Les « contributions » de chaque pays contre le réchauffement climatique sont attendues bien avant le sommet de décembre à Paris
D’après l’accord de Varsovie, un accord mondial légalement contraignant reste donc toujours d’actualité, même si les obstacles s’annoncent importants. Les pays devront faire part de leurs « contributions » pour la lutte contre le changement climatique bien en amont du sommet de Paris, prévu en décembre 2015. L’échéance donnée est le 1er trimestre 2015… pour ceux qui seront « en mesure de le faire », sans plus de détail sur le calendrier. Sur le papier, il est donc assez facile d’y échapper. En pratique, l’Iddri note que les Etats-Unis n’auront guère de possibilité après l’hiver 2015, pour cause de primaires à la présidentielle 2016, et que si l’Europe est également à l’heure, les autres pays devraient alors s’y mettre.

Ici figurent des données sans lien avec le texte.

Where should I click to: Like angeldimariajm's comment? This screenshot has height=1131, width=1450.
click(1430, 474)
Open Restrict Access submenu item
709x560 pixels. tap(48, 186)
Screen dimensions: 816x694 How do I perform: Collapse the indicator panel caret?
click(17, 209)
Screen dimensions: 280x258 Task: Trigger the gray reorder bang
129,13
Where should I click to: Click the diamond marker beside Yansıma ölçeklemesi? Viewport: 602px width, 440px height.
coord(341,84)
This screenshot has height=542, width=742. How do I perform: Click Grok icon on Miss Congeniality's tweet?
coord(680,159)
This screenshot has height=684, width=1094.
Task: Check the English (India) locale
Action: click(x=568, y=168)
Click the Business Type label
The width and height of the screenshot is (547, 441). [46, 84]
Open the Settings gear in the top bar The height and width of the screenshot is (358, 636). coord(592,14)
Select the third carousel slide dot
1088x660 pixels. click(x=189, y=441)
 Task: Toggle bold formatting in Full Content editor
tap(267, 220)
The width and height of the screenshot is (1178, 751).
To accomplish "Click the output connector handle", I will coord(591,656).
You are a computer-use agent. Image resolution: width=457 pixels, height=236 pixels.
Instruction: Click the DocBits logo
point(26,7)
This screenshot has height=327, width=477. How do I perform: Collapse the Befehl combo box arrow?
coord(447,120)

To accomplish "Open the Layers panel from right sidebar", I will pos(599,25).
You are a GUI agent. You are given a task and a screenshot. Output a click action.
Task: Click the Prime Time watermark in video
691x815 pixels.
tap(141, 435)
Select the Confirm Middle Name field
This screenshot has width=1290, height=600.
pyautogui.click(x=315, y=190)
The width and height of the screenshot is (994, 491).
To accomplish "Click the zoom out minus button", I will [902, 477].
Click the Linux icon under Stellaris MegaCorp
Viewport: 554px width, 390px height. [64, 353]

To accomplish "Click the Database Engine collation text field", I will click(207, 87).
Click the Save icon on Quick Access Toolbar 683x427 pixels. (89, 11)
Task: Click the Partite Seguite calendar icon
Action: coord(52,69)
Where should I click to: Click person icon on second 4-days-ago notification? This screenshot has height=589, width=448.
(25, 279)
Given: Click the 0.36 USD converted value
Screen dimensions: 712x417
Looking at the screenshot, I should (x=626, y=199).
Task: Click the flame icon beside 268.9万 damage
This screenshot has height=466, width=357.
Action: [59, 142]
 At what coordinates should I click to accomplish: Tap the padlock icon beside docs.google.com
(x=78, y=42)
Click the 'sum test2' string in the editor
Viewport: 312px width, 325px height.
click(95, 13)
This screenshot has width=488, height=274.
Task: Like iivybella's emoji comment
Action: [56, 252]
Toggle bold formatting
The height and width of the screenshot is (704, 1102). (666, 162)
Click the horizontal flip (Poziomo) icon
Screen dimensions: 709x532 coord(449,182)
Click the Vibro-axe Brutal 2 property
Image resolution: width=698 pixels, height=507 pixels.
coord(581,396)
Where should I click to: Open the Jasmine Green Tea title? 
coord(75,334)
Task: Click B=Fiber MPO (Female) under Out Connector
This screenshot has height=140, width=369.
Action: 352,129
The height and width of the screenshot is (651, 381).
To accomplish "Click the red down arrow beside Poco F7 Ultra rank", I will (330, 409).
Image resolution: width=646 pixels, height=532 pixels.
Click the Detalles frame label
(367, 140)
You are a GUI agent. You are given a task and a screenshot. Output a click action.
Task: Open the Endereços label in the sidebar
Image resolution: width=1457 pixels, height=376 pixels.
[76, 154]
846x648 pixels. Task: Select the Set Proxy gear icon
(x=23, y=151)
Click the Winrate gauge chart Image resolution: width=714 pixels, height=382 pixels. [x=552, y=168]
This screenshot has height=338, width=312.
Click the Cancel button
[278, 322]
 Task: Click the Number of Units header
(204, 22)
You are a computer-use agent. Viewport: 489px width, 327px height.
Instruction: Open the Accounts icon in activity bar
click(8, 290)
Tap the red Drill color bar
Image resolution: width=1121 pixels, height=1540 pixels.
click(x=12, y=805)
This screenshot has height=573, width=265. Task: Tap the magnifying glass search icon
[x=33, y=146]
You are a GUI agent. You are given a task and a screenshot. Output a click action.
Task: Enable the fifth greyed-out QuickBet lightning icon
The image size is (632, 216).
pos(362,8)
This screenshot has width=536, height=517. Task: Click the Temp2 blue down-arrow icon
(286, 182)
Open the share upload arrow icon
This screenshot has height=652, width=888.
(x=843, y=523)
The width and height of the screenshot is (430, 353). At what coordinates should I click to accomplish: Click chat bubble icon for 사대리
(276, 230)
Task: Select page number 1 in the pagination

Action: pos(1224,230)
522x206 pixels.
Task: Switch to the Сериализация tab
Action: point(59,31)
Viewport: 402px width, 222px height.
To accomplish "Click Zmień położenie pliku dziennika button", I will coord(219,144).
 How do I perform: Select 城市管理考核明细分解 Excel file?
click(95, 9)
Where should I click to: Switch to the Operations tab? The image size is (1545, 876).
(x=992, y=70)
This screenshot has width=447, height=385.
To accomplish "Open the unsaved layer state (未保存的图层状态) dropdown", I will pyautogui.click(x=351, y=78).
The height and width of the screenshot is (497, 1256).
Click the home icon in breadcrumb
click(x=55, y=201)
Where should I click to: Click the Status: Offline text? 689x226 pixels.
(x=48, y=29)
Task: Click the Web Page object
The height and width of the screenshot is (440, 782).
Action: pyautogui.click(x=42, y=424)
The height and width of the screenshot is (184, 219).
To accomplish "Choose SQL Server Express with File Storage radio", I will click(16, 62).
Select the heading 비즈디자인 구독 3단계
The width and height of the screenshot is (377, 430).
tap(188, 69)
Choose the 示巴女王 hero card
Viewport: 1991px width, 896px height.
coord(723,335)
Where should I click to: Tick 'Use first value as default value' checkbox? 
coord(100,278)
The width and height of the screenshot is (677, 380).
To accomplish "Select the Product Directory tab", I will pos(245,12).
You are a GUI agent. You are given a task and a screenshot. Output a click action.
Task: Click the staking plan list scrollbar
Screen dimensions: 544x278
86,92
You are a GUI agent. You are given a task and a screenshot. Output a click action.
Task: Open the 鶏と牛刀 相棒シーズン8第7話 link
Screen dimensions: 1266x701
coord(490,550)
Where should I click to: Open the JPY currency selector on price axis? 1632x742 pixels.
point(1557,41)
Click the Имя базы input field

D’autres sources de pression pourraient exister : celles de citoyens prenant acte de l’urgence de la situation, des difficultés récurrentes sinon de l’indigence des négociations internationales malgré une débauche de gaz à effet de serre (déplacements en avion), ou encore des efforts eux aussi récurrents pour perpétuer un système dépendant des énergies fossiles, pour le bénéfice financier de quelques-uns, mais au détriment de l’avenir de l’humanité tout entière. Ces citoyens peuvent se retrouver à la fois au sein des ONG qui indiquent vouloir maintenant faire pression sur chaque gouvernement, et également au sein d’instances locales (communes, villes…) dont le rôle actif est de plus en plus signalé, y compris au niveau des conférences annuelles sur le climat.
Prochaine grande étape avant le sommet de Paris pour les négociateurs internationaux: fin 2014, à Lima, Pérou… Un pays où, pourtant, l’actuelle course frénétique à l’exploitation du pétrole et du gaz chasse et tue les indiens d’Amazonie... Etonnant, non ?
* – COP : Conférence des parties. Chaque année, les pays qui ont ratifié la Convention de Rio sur le climat en 1992, se réunissent en “Conférence des parties”. Ces COP sont numérotées au fil des ans. La COP 20 aura lieu à Lima (Pérou) fin 2014, la suivante à Paris, fin 2015.